Regulation of ion transport across the endometrium by neurohormonal agents has also been observed in humans (Matthews et al. 1992, 1993a) and pigs (Vetter & O'Grady, 1996), but the responses appear to be different from those observed in the present study. The adrenaline-stimulated ISC observed in primary cultures of human endometrial glandular epithelial cells, which was evident even in Na+-free solution, was transient in nature in contrast to the sustained response observed in the present study. In addition, no ISC response to forskolin was observed in the human cultures, which excludes the possibility that a cAMP-dependent mechanism mediates the effect of adrenaline in the human endometrial cells. Stimulation of Na+ absorption and K+ secretion rather than anion secretion by PGF2α was observed in intact endometrium from pigs (Vetter & O'Grady, 1996), but activation of both anion secretion and Na+ absorption by PGE2 was observed in primary cultures of porcine glandular endometrium (Deachapunya & O'Grady, 1996). The different responses observed in the porcine endometrium have been attributed to the possibility that glandular cells in culture express a combination of luminal cell and glandular cell transport phenotypes and that receptors present in culture may not be present in vivo. The isolation and culture methods (McCormack & Glasser, 1980) that we have adapted for the mouse endometrium should yield predominantly luminal epithelial cells, although we cannot exclude possible contamination by glandular epithelial cells. At the present, it is difficult to determine whether the different responses of the endometrium to cAMP-evoking agents observed in different species was due to species specificity, or to the culture conditions, i.e. luminal vs. glandular epithelial cells, or intact vs. cultured cells. Clarification of this issue will require further investigation. It should also be noted that the present results were obtained from endometrial cells from reproductively immature mice. This may also contribute to the difference between the present results and those obtained from humans.

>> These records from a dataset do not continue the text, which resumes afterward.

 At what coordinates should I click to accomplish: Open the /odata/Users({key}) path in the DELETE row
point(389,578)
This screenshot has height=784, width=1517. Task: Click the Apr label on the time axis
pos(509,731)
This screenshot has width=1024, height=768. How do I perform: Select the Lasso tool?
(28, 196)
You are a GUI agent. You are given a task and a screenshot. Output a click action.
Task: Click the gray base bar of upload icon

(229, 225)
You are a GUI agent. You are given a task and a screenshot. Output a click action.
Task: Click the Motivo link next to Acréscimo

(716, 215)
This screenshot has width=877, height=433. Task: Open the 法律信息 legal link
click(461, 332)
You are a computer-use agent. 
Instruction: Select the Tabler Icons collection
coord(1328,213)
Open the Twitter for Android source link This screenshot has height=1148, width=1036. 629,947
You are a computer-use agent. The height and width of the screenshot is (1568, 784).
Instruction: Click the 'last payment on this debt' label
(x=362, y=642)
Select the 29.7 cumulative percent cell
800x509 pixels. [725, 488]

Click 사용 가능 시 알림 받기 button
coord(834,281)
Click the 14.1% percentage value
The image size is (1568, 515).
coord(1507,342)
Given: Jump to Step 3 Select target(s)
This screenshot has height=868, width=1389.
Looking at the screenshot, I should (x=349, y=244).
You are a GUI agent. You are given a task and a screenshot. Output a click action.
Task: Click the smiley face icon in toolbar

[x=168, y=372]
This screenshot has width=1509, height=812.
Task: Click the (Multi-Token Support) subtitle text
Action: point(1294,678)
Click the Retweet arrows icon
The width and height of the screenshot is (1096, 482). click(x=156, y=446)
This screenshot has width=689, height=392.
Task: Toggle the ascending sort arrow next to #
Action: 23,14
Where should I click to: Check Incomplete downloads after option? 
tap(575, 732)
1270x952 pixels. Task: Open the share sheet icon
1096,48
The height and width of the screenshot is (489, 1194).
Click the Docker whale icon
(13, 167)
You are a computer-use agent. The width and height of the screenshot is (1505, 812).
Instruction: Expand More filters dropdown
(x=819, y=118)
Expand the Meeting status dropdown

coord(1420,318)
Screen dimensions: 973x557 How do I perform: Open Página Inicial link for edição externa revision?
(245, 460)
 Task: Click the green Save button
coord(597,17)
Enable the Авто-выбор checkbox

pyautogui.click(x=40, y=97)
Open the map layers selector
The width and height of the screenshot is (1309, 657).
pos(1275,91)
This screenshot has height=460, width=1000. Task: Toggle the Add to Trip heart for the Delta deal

It would be of interest to investigate whether cAMP-dependent Cl− secretion is mediated by the cystic fibrosis transmembrane conductance regulator (CFTR), which has itself been shown to be a cAMP-regulated Cl− channel (Bear et al. 1992) and is expressed differently in the uterine epithelium of humans (Tizzano, Chitayat & Buchwald, 1993) and rodents (Trezise et al. 1993). Although the present study indicates that cAMP-dependent Cl− secretion across the mouse endometrial epithelium is sensitive to glibenclamide and DPC, both of which have been shown to have potent effect on CFTR (Fuller & Benos, 1992; Sheppard & Welsh, 1992), further experiments using the patch clamp technique are required to identify the Cl− channels involved. The role of the cAMP-stimulated endometrial Cl− secretion in cystic fibrosis and infertility in CF women also remains to be elucidated.
In conclusion, the present study has demonstrated that anion secretion across the mouse endometrium could be regulated via a β-adrenoceptor and involve a cAMP-dependent mechanism. Regulated anion secretion may constitute the physiological basis for the observed high pH and HCO3− content in the rabbit uterus (Vishwakarma, 1962) and the increased Cl− concentration during implantation in the rat (Nilsson & Ljung, 1985).